ABOUT THIS TASK: Every record that follows should be output exactly as it is given.

*** Block opens ***

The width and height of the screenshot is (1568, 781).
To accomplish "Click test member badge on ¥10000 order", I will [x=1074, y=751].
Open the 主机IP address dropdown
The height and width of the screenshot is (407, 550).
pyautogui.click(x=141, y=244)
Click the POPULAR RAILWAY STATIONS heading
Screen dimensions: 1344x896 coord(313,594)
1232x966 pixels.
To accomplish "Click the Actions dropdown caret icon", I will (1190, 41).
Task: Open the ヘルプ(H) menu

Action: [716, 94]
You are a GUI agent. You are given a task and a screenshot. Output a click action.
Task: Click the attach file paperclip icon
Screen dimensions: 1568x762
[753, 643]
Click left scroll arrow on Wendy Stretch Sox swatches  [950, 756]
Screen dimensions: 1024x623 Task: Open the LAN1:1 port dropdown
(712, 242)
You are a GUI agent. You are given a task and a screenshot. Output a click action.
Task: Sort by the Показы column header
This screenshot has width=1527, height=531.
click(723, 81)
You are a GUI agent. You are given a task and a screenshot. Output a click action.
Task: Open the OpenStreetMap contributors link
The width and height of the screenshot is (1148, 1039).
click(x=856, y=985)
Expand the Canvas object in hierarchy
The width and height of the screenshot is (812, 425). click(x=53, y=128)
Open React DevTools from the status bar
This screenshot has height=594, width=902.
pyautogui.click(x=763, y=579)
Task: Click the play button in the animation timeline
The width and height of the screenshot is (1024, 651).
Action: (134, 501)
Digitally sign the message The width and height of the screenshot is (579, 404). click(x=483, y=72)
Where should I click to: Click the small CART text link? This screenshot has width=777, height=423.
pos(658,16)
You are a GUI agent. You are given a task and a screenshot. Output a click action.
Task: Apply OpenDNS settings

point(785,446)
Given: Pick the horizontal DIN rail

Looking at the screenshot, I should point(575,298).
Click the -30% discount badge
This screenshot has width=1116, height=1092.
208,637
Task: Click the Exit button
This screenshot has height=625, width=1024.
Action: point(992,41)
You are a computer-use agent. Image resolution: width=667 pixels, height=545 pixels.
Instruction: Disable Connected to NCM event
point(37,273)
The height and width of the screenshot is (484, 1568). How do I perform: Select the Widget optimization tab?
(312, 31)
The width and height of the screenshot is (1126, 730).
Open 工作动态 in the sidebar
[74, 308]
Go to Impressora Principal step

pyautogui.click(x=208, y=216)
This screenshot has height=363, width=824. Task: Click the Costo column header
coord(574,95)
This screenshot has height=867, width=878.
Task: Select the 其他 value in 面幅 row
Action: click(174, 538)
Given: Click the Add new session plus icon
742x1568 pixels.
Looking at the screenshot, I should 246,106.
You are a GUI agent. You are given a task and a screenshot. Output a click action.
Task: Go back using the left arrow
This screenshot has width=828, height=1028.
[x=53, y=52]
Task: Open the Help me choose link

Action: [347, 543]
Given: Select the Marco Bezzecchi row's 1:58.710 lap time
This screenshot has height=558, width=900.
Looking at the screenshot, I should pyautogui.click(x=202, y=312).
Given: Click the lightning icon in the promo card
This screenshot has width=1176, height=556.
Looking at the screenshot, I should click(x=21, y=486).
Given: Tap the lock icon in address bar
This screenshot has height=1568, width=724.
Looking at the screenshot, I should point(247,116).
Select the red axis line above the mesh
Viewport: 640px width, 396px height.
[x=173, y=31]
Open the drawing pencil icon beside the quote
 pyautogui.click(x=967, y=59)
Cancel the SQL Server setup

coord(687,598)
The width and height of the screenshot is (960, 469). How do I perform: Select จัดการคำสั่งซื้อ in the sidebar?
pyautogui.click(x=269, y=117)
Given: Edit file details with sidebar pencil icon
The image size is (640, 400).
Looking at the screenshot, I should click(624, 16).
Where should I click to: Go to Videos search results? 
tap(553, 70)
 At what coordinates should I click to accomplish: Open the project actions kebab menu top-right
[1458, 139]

*** Block closes ***

EXERCISE SOLUTION:
The width and height of the screenshot is (1568, 781).
To accomplish "Click test member badge on ¥10000 order", I will [x=1074, y=751].
Open the 主机IP address dropdown
The height and width of the screenshot is (407, 550).
pyautogui.click(x=141, y=244)
Click the POPULAR RAILWAY STATIONS heading
Screen dimensions: 1344x896 coord(313,594)
1232x966 pixels.
To accomplish "Click the Actions dropdown caret icon", I will (1190, 41).
Task: Open the ヘルプ(H) menu

Action: [716, 94]
You are a GUI agent. You are given a task and a screenshot. Output a click action.
Task: Click the attach file paperclip icon
Screen dimensions: 1568x762
[753, 643]
Click left scroll arrow on Wendy Stretch Sox swatches  [950, 756]
Screen dimensions: 1024x623 Task: Open the LAN1:1 port dropdown
(712, 242)
You are a GUI agent. You are given a task and a screenshot. Output a click action.
Task: Sort by the Показы column header
This screenshot has width=1527, height=531.
click(723, 81)
You are a GUI agent. You are given a task and a screenshot. Output a click action.
Task: Open the OpenStreetMap contributors link
The width and height of the screenshot is (1148, 1039).
click(x=856, y=985)
Expand the Canvas object in hierarchy
The width and height of the screenshot is (812, 425). click(x=53, y=128)
Open React DevTools from the status bar
This screenshot has height=594, width=902.
pyautogui.click(x=763, y=579)
Task: Click the play button in the animation timeline
The width and height of the screenshot is (1024, 651).
Action: (134, 501)
Digitally sign the message The width and height of the screenshot is (579, 404). click(x=483, y=72)
Where should I click to: Click the small CART text link? This screenshot has width=777, height=423.
pos(658,16)
You are a GUI agent. You are given a task and a screenshot. Output a click action.
Task: Apply OpenDNS settings

point(785,446)
Given: Pick the horizontal DIN rail

Looking at the screenshot, I should point(575,298).
Click the -30% discount badge
This screenshot has width=1116, height=1092.
208,637
Task: Click the Exit button
This screenshot has height=625, width=1024.
Action: point(992,41)
You are a computer-use agent. Image resolution: width=667 pixels, height=545 pixels.
Instruction: Disable Connected to NCM event
point(37,273)
The height and width of the screenshot is (484, 1568). How do I perform: Select the Widget optimization tab?
(312, 31)
The width and height of the screenshot is (1126, 730).
Open 工作动态 in the sidebar
[74, 308]
Go to Impressora Principal step

pyautogui.click(x=208, y=216)
This screenshot has height=363, width=824. Task: Click the Costo column header
coord(574,95)
This screenshot has height=867, width=878.
Task: Select the 其他 value in 面幅 row
Action: click(174, 538)
Given: Click the Add new session plus icon
742x1568 pixels.
Looking at the screenshot, I should 246,106.
You are a GUI agent. You are given a task and a screenshot. Output a click action.
Task: Go back using the left arrow
This screenshot has width=828, height=1028.
[x=53, y=52]
Task: Open the Help me choose link

Action: [347, 543]
Given: Select the Marco Bezzecchi row's 1:58.710 lap time
This screenshot has height=558, width=900.
Looking at the screenshot, I should pyautogui.click(x=202, y=312).
Given: Click the lightning icon in the promo card
This screenshot has width=1176, height=556.
Looking at the screenshot, I should click(x=21, y=486).
Given: Tap the lock icon in address bar
This screenshot has height=1568, width=724.
Looking at the screenshot, I should point(247,116).
Select the red axis line above the mesh
Viewport: 640px width, 396px height.
[x=173, y=31]
Open the drawing pencil icon beside the quote
 pyautogui.click(x=967, y=59)
Cancel the SQL Server setup

coord(687,598)
The width and height of the screenshot is (960, 469). How do I perform: Select จัดการคำสั่งซื้อ in the sidebar?
pyautogui.click(x=269, y=117)
Given: Edit file details with sidebar pencil icon
The image size is (640, 400).
Looking at the screenshot, I should click(624, 16).
Where should I click to: Go to Videos search results? 
tap(553, 70)
 At what coordinates should I click to accomplish: Open the project actions kebab menu top-right
[1458, 139]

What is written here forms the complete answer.